WHAT THE TASK ASKS
Retype the lines of the entries below, from the very first line through the line that contains "The width and", with every character unchanged.
==== DATASET RECORDS ====
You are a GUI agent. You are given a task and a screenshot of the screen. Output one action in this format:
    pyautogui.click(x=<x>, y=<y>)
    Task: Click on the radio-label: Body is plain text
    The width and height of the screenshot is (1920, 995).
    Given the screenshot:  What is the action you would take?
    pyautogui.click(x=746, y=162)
====
RESULT OF THIS TASK
You are a GUI agent. You are given a task and a screenshot of the screen. Output one action in this format:
    pyautogui.click(x=<x>, y=<y>)
    Task: Click on the radio-label: Body is plain text
    The width and height of the screenshot is (1920, 995).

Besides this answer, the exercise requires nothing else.